Our shower served 5 people with one 4' x 20' pool heating collector and no additional heat exchanger. One pump (shurflo diaphram) circulated the collector circuit to drainback (freeze protection and heat scavenging) and the other pump (small centrifugal) discharged to the shower shed and outdoor sink. All plastic and from freebies and other discards aside from a customized nursery sprayer, cheap faucet and a couple fittings.
The tank is the same tank we now use indoors for a thermal storage battery and wears its original wraps of reflective "double bubble ", the thick stuff.
We manually filled the tank with a valve and used a float and flag and an indoor/outdoor thermometer for instrumentation. A salvaged, 25 year old differential thermostat from a solar air heating overhaul controlled the collector pump.
For household use we use ivan labs dc circulators for collector and boiler inputs to storage. The collector circ is pv direct and the boiler circ is battery connected through battery and pv direct capable differential thermostats from Guy Marsden.
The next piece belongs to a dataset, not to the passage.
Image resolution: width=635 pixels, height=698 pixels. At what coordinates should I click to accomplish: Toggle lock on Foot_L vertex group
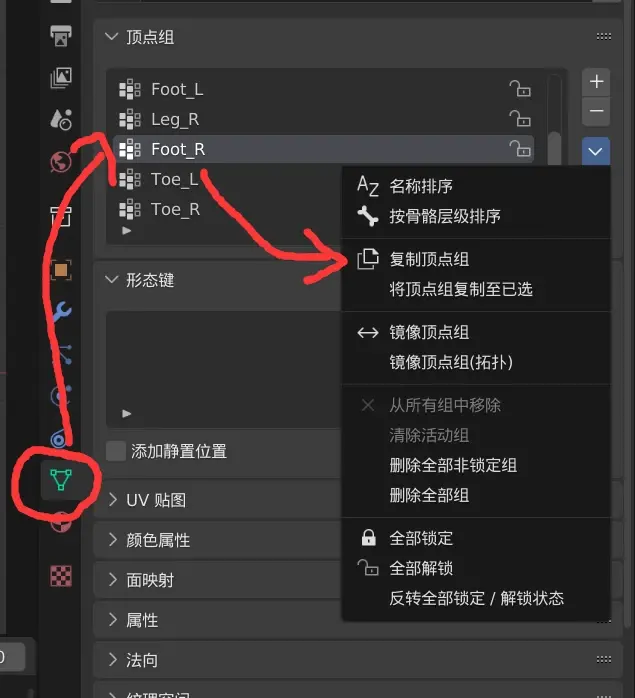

Great devices.
http://arttecsolar.com/
The boiler circuit drives purified water to the woodstove heat exchanger (<60' coil of 3/8 soft copper, drinking water safe) and back like a fountain into the tank 20' away.
Our collector loop (collector mounted, unfinished plumbing), feeds a 4'x12' glazed reynolds aluminum collector. It will not drainback, much like yours, as its risers are serpentine. This requires antifreeze or fluid evacuation in our climate. A pressurized loop that operates with extreme potential stagnation temps precludes the use of plastic plumbing, though some people do it and certain arrangements are designed to.
If our collector would drain back, we could just omit the collector heat exchanger
Our domestic hot water is pressurized by the well pump and delivered to 250' of 1/2" pex., and somewhat under-performs the way i did it, but it work for the money we have into it. It has served for about four or five years.
It needs longer coils by double or half the flow rate through it with two more coils. This will not fit well. I will calculate for a switch to copper.
Observation of
feed and return temps and flow rate (or use, like shower, dog heater, sink, etc.), and time, set up as a test bed or the maths will help determine. There is a point where space limits the practicallity of adding more plastic tube. Plastic is not a great heat exchanger generally.
Your 250 gallon tank has room for plastic, and it sounds like you have enough information to slog through the math. Keep the temps within the limits of your tank and plumbing and the water level at a reasonable level so that it reliably comes up to a usable storage temp.
This brings me to think about your "radiators" they have a thermal and likely an electrical load. They also have a temp range for usability. These want to be known before investment of materials and time.